• **Problem to solve**
Filter the records for lines holding the string "computer".

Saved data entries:
▼
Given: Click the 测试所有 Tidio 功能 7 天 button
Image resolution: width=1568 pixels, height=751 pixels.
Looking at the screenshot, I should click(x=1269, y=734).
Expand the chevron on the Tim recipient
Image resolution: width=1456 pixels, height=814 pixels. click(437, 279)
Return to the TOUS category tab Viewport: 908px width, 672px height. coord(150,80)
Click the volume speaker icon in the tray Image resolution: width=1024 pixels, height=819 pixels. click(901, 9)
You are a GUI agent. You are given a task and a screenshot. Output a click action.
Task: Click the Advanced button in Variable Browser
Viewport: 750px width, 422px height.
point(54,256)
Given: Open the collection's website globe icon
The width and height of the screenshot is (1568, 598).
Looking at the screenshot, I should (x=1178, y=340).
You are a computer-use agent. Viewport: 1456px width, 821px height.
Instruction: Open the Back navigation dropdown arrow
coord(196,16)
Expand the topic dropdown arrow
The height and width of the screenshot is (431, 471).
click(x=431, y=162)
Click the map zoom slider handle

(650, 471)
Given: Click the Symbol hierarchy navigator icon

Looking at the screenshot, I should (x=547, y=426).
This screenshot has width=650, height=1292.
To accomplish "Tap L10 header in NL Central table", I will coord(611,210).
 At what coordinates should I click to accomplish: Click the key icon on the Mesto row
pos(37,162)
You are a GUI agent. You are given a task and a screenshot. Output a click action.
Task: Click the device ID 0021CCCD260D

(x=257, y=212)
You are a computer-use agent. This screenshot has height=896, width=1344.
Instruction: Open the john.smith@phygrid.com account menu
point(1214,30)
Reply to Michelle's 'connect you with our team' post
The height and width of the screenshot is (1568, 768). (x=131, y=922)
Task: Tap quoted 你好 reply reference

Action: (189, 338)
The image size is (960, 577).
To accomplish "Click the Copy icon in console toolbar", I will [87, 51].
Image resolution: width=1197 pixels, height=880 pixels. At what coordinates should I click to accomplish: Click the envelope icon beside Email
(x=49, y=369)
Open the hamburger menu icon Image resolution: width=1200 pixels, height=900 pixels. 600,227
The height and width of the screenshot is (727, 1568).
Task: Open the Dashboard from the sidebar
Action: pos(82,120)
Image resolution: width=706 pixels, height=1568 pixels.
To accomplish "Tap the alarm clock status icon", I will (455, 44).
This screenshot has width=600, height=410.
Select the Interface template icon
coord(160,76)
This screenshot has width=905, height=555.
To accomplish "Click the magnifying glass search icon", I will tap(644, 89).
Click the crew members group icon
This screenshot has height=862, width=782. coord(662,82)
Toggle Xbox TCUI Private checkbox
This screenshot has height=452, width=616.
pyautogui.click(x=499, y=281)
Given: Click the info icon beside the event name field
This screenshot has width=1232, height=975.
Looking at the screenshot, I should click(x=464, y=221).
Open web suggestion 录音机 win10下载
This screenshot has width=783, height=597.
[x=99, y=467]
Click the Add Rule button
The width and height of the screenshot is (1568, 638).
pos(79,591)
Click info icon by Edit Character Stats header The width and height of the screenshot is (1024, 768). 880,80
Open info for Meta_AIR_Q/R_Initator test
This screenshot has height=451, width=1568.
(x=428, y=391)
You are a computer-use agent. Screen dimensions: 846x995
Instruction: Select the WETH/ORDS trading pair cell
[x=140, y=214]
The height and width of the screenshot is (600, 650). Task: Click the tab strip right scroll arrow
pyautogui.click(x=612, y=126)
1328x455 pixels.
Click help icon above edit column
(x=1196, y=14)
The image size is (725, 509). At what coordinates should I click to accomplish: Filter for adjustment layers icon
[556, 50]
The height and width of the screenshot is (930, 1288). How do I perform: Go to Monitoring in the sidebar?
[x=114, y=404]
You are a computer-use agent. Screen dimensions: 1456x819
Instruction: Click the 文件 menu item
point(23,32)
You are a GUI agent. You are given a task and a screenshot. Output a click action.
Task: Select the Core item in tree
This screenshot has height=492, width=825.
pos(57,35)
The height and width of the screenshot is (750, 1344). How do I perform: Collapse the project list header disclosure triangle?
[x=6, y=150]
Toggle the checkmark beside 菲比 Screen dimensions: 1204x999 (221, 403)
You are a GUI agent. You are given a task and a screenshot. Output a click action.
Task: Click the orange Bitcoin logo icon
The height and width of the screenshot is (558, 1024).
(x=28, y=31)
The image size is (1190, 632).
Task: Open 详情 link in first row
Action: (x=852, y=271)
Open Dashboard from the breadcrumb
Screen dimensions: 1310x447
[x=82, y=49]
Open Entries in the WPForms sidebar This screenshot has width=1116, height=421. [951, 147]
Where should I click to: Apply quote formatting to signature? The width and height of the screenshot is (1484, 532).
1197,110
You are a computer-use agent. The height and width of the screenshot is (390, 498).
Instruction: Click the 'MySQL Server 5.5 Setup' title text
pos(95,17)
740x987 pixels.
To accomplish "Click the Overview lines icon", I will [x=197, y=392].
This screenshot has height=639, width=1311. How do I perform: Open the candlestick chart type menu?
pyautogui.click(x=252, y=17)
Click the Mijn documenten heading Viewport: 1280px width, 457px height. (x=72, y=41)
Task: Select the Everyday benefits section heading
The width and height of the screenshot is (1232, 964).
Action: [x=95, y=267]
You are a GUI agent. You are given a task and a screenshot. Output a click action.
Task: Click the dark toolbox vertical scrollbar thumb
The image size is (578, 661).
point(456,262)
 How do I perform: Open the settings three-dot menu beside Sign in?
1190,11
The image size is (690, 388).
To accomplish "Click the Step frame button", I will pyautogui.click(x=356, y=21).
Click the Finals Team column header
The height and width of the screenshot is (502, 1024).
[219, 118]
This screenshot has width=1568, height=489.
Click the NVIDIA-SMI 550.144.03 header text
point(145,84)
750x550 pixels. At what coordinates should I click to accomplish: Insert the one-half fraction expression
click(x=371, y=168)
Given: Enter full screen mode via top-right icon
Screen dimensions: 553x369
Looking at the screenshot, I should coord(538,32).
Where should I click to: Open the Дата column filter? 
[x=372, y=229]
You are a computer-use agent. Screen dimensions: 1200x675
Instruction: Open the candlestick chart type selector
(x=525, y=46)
▲
• **Exercise answer**
You are a computer-use agent. Viewport: 1456px width, 821px height.
You are a computer-use agent. This screenshot has height=896, width=1344.
You are a computer-use agent. Screen dimensions: 846x995
You are a computer-use agent. Screen dimensions: 1456x819
You are a computer-use agent. The height and width of the screenshot is (390, 498).
You are a computer-use agent. Screen dimensions: 1200x675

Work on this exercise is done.